Trying to keep ahead of an Indy car is not easy. That’s why a specially-prepared 450hp, 401 cubic-inch V-8 engine was built by Katech and mated to a BorgWarner T5 5-speed transmission featuring a modified overdrive. George Foller created the performance chassis that features coil-over shocks at each corner and Diversified Glass Products covered all of the custom work with an equally-custom body design that was then covered with PPG’s Deltron Acrylic Urethane Orange Glow Candy paint. Triad Service Inc. handled the final assembly and once the PPG Indy Pace Car was finished, it’s special side-exiting exhaust could be heard by millions, leading the pack at various Indy races.
Being a significant contribution to Corvette’s history, it’s easy to understand how the PPG Pace Car made its way to the National Corvette Museum.
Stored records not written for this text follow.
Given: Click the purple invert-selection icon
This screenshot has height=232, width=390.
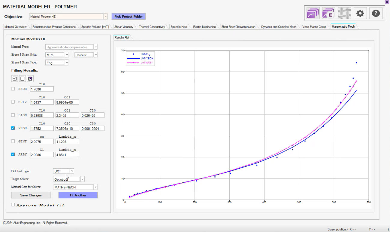Looking at the screenshot, I should [30, 79].
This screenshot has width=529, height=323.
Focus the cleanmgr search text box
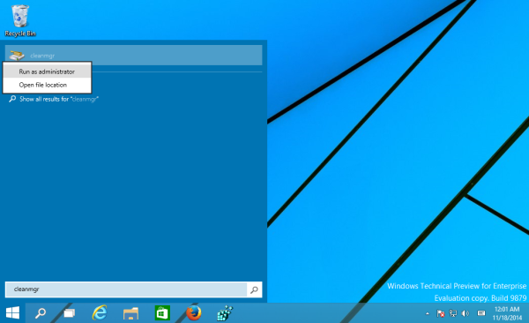pyautogui.click(x=126, y=289)
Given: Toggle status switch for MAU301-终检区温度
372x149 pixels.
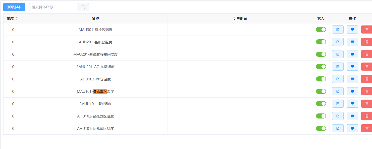Looking at the screenshot, I should (x=321, y=29).
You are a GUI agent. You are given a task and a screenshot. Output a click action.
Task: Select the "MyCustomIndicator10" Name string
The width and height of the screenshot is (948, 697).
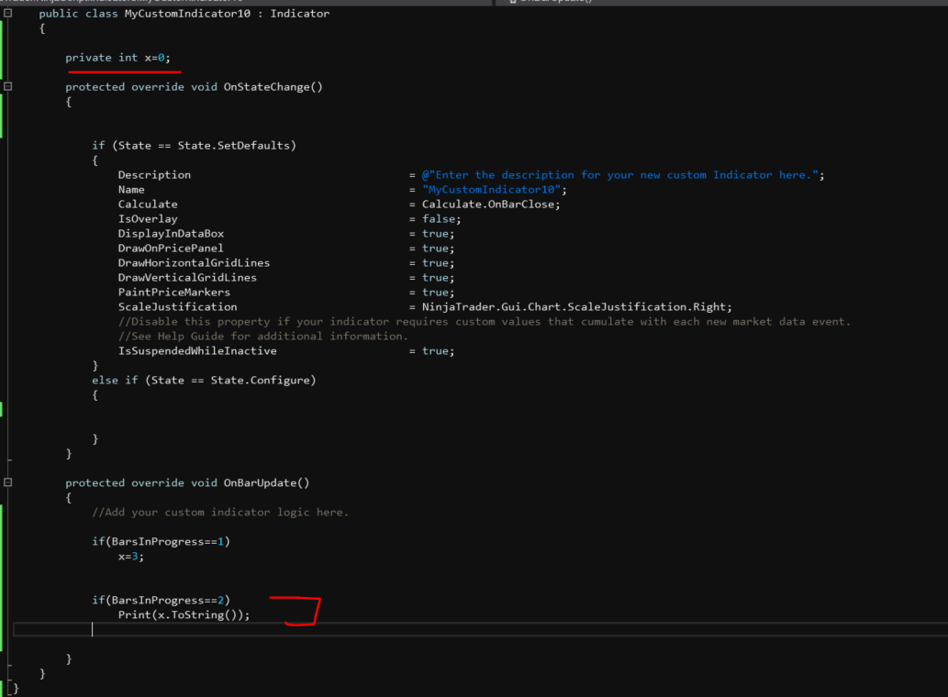click(x=495, y=190)
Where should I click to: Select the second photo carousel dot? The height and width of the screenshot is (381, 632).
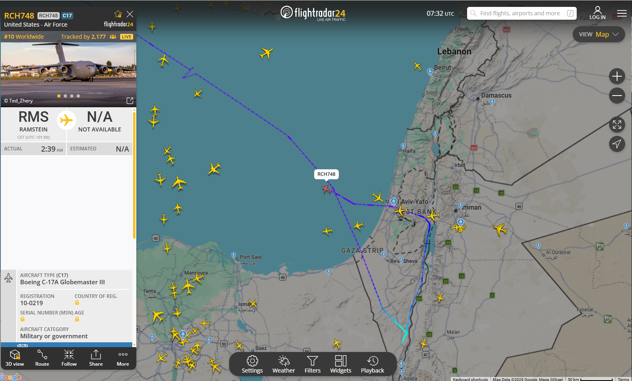coord(65,96)
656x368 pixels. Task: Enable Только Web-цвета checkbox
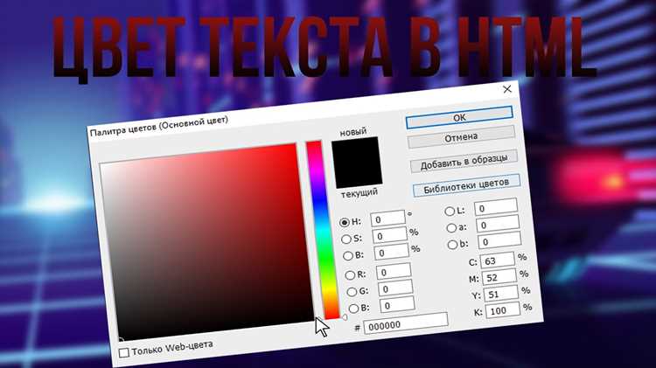coord(124,352)
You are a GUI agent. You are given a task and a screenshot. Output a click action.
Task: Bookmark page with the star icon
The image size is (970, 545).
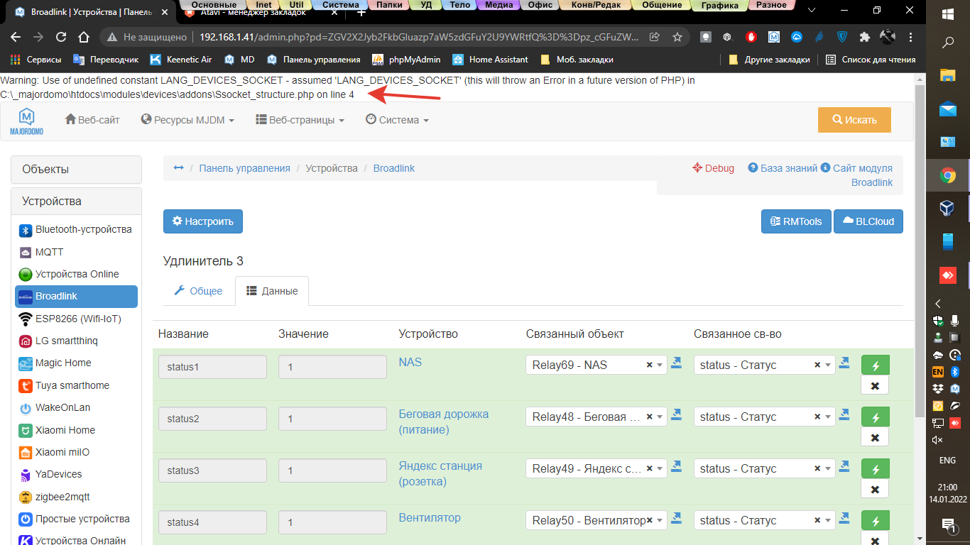[x=677, y=37]
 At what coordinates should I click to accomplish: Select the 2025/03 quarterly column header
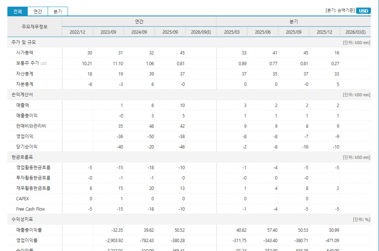pos(232,32)
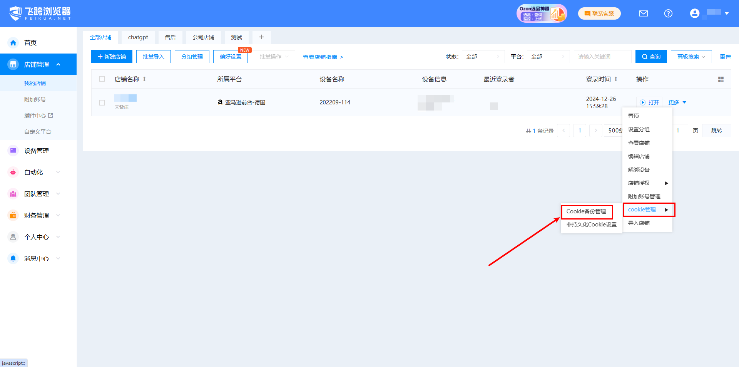Click the user avatar icon

pyautogui.click(x=694, y=13)

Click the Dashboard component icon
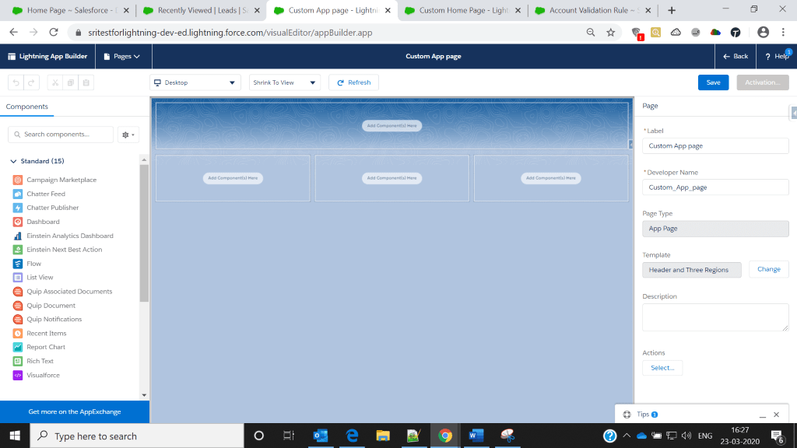coord(18,222)
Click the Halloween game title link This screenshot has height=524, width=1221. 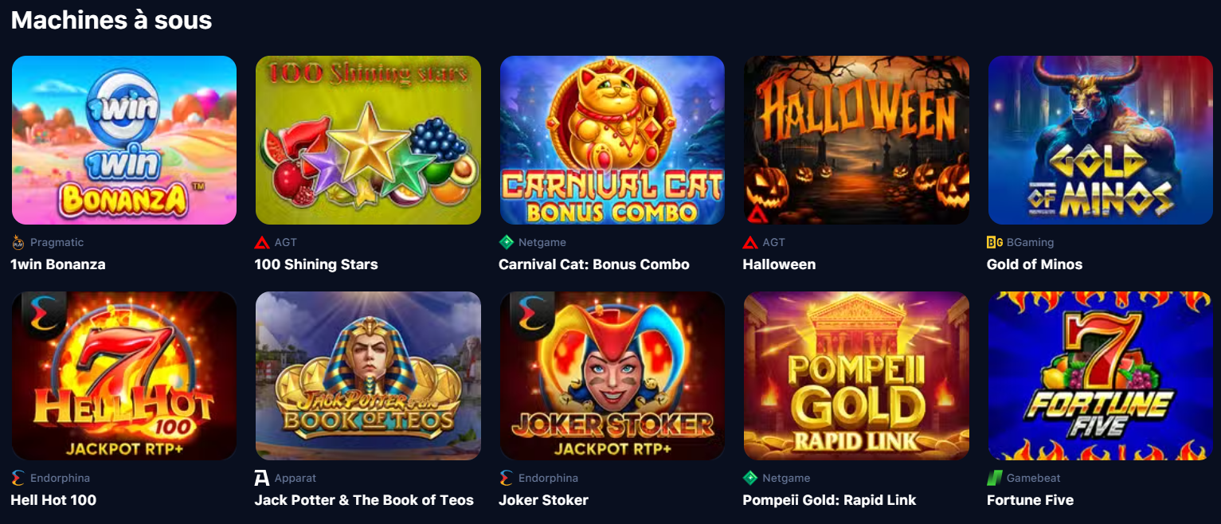click(779, 264)
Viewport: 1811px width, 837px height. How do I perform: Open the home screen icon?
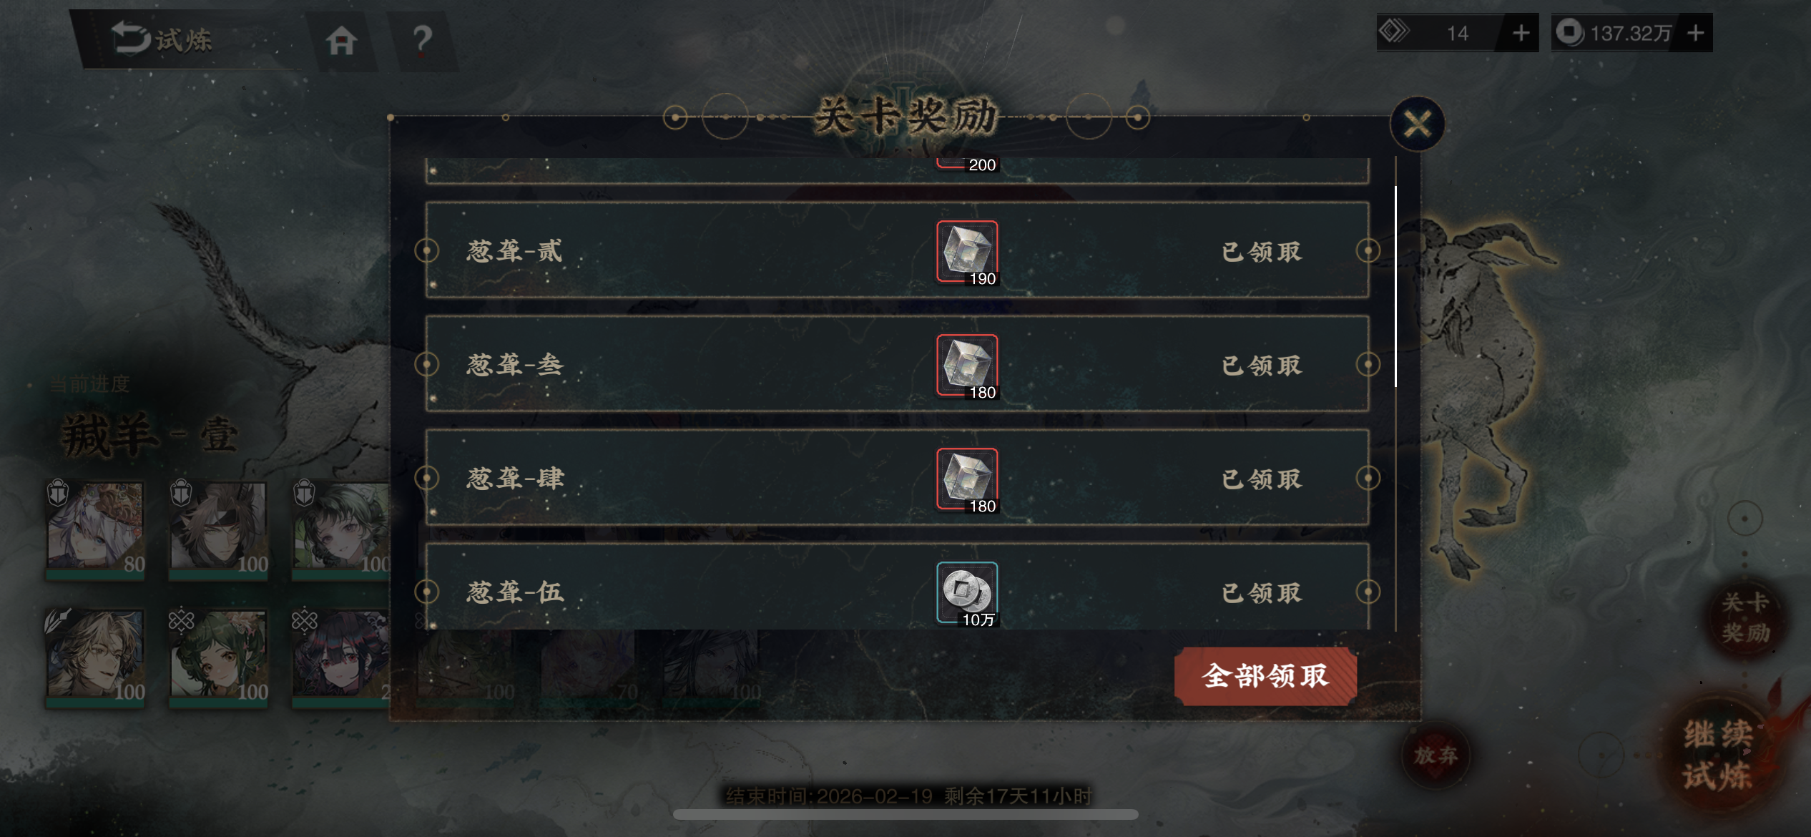[341, 40]
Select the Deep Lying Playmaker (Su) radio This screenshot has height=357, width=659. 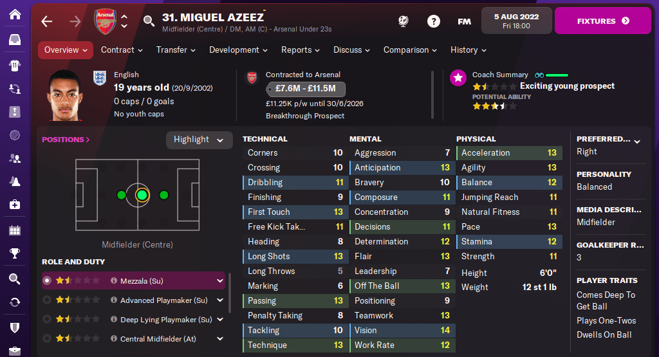(x=47, y=319)
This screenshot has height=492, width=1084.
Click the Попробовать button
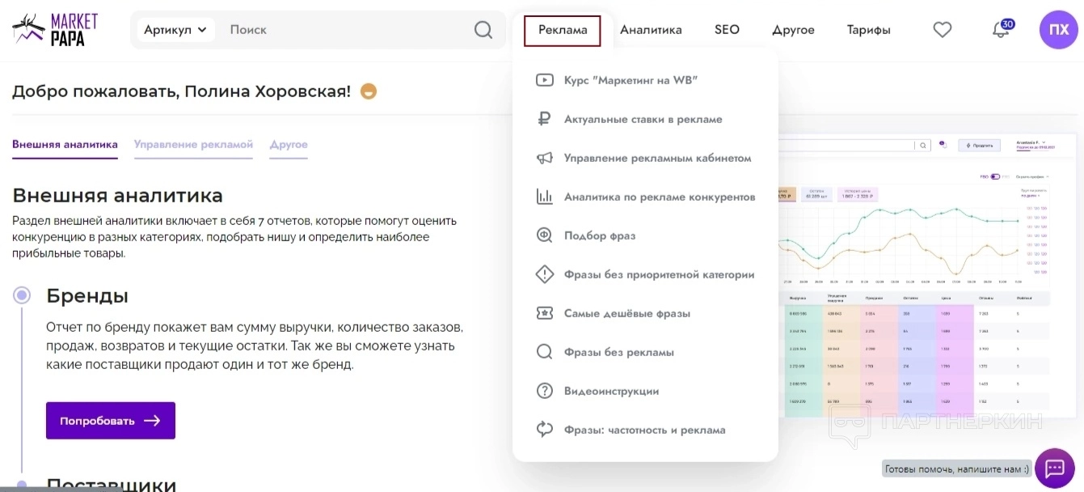click(111, 421)
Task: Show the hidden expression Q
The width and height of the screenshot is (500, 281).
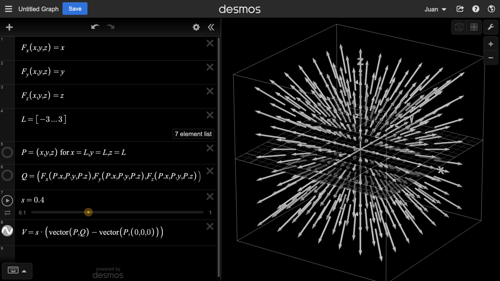Action: 7,175
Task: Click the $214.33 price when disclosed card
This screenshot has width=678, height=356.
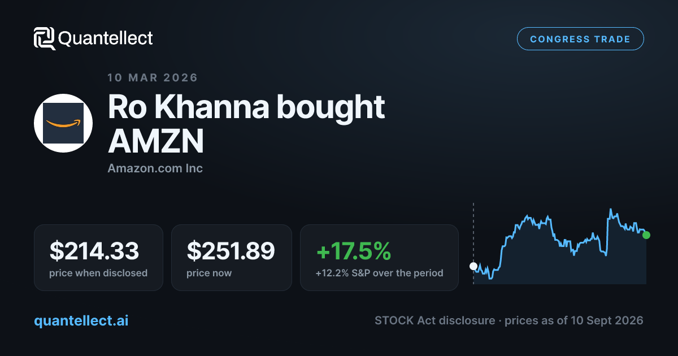Action: (x=98, y=258)
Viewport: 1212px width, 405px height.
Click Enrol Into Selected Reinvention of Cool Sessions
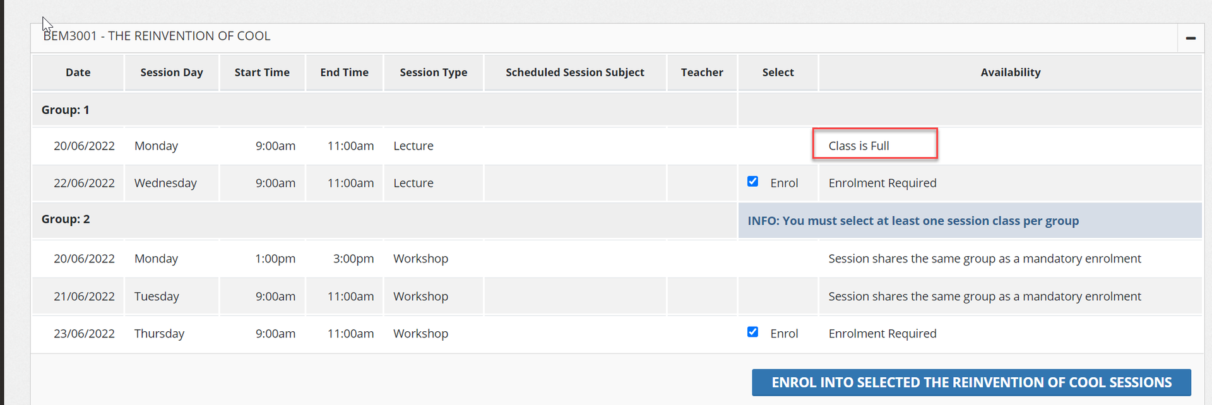pos(971,382)

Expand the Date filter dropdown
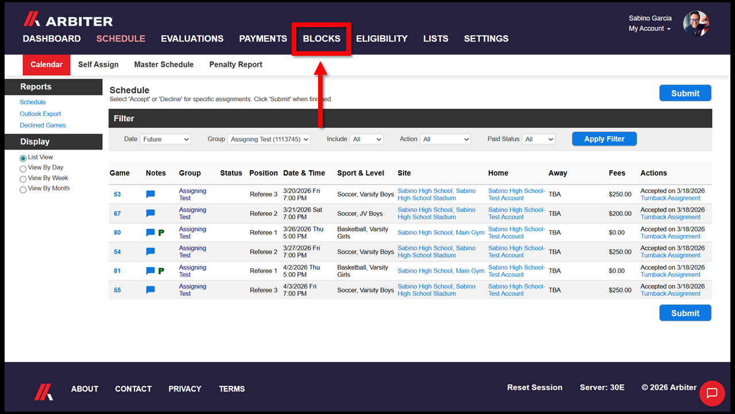165,139
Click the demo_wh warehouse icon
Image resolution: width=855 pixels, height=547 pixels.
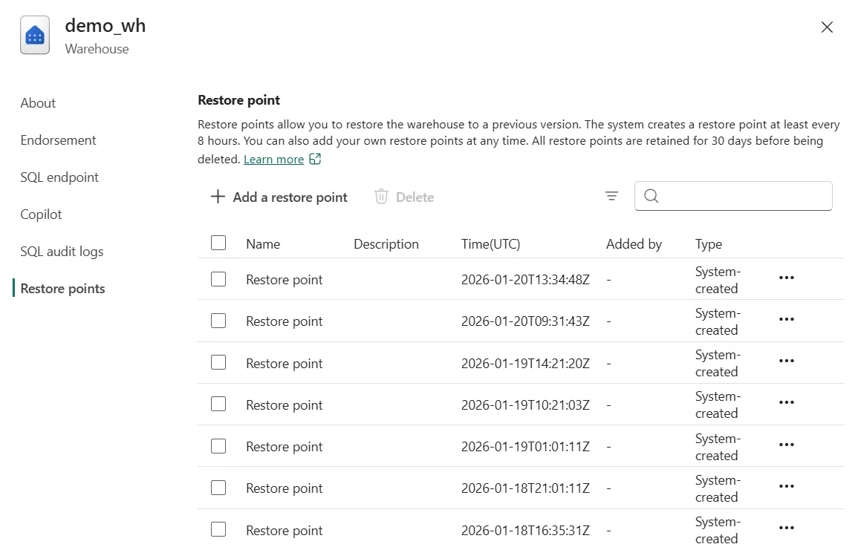tap(35, 35)
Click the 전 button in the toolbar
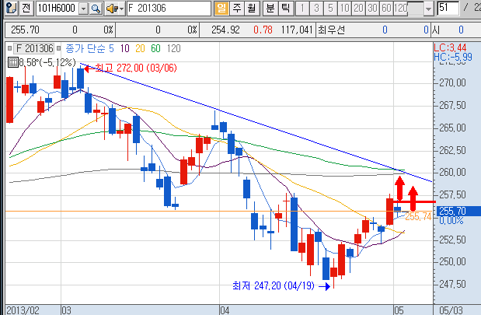The image size is (481, 315). pos(26,9)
In fact, that’s where it has resided since way back in September of 1994, when the NCM first opened its doors. It was one of the very first exhibits featured at the NCM.
It was part of the exhibit within the Skydome of the NCM the morning of February 12th, 2014 when the ground collapsed and eight Corvettes found themselves deep in the cold Kentucky ground. Extracting the specially-built Pace Car was made difficult by the huge slab of concrete that effectively chopped the car mid-point as it reached the bottom of the sinkhole, some thirty feet below where the car resided just seconds before. GM’s John Spencer explains, “It was stuck pretty well. It was upside down, and the back end of the car was in the dirt.” Dirt that would have to be removed along with the concrete slab, before the car could be brought back to the surface.
Once again sitting above the horizon, an assessment was made as to the car’s condition. Due to the numbers of custom-built aspects of the car and the extent of the damage, it was determined that the evidence of the sinkhole would continue to be part of the car’s history and it would not be restored to its former glory. Doing so would necessitate that over half of the car be replaced and a plethora of new, one-off parts obtained.
The car that once paced racers around the famed Indianapolis Speedway is now relegated to wearing the very clay that gave way underneath it. That once-shiny Orange Glow Candy paint now wears scratches and globs of dried dirt as a testament to its most recent date with fame. Those chunks of Kentucky mud don’t detract from how special this specially-built Corvette really is. Rather, like the chapters in a book, they simply roll the main character forward as the plot changes and carries them through the course of history. A history shared by a select few called the Sinkhole Corvettes.